Procon Pará inicia a primeira etapa da operação "Black Friday Consciente"

Abilio Dantas

ABÍLIO DANTAS

Da Redação

A Secretaria de Estado de Justiça e Direitos Humanos (Sejudh), por meio do Procon Pará inicia na próxima segunda-feira, 18, a primeira etapa da operação “Black Friday consciente”, que será realizada nos cinco shoppings da capital paraense. Os técnicos de fiscalização do órgão irão vistoriar as lojas com o objetivo de verificar a atuação delas neste período de grandes promoções, que tem como foco o dia 28 deste mês.

O Procon Pará também orientará os responsáveis sobre os meios corretos, que estão previstos no Código de Defesa do Consumidor (CDC), para que as vendas ocorram dentro da normalidade, garantindo a qualidade dos serviços que serão prestados e a clareza nos preços para o consumidor.

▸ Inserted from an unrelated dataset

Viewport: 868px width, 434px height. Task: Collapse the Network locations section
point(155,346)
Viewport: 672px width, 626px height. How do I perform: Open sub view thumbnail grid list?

Sobre a precificação, a coordenadora de fiscalização do órgão, Agatha Sodré, conta que serão analisadas as gôndolas de vendas e o tamanho das etiquetas onde os preços devem ser informados. “As lojas que colocarem aqueles papéis bem pequenos, que o consumidor fica com dificuldade de ver o preço, receberão o Auto de Constatação, que é aquele em que o comerciante é notificado a fazer a alteração do que estiver errado. Não existe um tempo padrão para isso, depende da irregularidade e do grau de dificuldade para que a reparação seja feita. Mas eu, particularmente, não costumo dar tanto tempo, geralmente estabeleço um período de três a cinco dias. Quando as questões não são resolvidas nesse tempo, já é má vontade”, afirma.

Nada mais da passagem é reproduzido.